Thursday, 25 October 2012

People and Place Musings

Most photographers know (and some take for granted) that people - singular or plural - make for interesting subject matter. However, recently I have been questioning why this is, partially in order to help me with the fifth assignment. I've come to the conclusion the main underlying cause is the intricacy of their features and the consequent uniqueness of each person because of this.

   The first intricate feature (or set of features) that springs to mind is the human face. This is
justified as it is the defining feature of the human body. There are other distinguishing parts though such as the hands or body posture.

   Another thing that makes people an attractive subject for many photographers is that they are malleable in terms of the amount of space they take up in the frame. This could range from a tiny figure in a massively scaled building or the person's eyes filling the frame. This would be possible potentially using just one zoom lens at the minimum. In this sense in some ways they are the ideally-sized subject for a photographer - more specifically for normal-ranging focal lengths.
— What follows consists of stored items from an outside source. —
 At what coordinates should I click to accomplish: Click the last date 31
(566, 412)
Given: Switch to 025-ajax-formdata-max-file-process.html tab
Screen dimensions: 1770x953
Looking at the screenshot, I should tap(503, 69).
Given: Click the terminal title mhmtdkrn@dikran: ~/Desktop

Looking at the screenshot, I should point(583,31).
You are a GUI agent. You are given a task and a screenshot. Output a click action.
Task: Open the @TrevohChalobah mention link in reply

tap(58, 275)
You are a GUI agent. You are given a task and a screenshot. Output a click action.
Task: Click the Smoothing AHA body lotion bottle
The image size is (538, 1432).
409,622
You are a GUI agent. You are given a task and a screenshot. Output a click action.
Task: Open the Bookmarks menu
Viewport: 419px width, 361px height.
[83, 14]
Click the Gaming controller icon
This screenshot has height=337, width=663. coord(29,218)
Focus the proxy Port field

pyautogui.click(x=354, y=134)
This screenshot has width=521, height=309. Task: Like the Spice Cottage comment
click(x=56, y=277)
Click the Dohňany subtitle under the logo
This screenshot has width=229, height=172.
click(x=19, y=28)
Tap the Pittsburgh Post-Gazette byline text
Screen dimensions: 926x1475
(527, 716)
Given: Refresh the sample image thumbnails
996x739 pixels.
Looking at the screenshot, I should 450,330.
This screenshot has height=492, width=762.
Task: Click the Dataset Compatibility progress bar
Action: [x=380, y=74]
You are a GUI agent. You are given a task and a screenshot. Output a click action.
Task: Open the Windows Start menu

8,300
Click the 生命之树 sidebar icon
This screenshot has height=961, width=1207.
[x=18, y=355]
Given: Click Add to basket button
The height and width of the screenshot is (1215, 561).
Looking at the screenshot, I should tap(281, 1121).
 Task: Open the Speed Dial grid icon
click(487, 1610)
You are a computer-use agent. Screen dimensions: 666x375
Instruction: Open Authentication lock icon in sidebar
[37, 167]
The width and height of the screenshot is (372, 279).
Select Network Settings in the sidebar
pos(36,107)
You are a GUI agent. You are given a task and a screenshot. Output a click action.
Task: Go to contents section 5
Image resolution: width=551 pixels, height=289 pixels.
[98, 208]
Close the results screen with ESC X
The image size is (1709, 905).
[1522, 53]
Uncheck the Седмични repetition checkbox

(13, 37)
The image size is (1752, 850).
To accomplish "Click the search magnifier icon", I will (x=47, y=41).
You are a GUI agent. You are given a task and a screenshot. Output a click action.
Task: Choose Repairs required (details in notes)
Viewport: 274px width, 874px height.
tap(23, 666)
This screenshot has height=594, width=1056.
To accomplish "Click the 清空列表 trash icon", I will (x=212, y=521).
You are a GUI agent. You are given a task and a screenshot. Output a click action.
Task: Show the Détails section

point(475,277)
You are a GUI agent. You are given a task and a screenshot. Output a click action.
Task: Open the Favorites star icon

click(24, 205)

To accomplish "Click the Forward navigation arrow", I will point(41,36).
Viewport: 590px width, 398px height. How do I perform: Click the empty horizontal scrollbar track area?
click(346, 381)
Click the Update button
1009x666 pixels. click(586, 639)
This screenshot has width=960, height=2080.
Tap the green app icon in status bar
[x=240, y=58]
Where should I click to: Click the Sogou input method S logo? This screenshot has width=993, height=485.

   Places I found were for me a lot less compromising- they were either of huge proportions with viewpoints where a lot of the objects within the vicinity potentially got in the way and were immovable, whichever viewpoint you chose. The other extreme was where they were too confined - only a couple of interesting or informing viewpoints were on offer and even more frequently objects would be within the space getting in the way (although these could sometimes be moved around). In between these two extremes was of course, a mid-sized space but I'd found, quite frustratingly, they tended to be spaces that required permission to photograph in. This included libraries, certain museums, shops and certain public spaces where photography was just prohibited.

   People and place together I had discovered were challenging (for me at least) to convey in an interesting way but I thought perseverance was key here in that sometimes you just had to be patient or assertive in order to get the shot you were looking for. An example of this would be choosing an angle that showed off the people's faces rather than just the backs of their heads, which consequently and inadvertently gave a sometimes unusual viewpoint. I have learnt that these viewpoints often are more desirable than 'standard' viewpoints if you were trying to convey something in your photograph.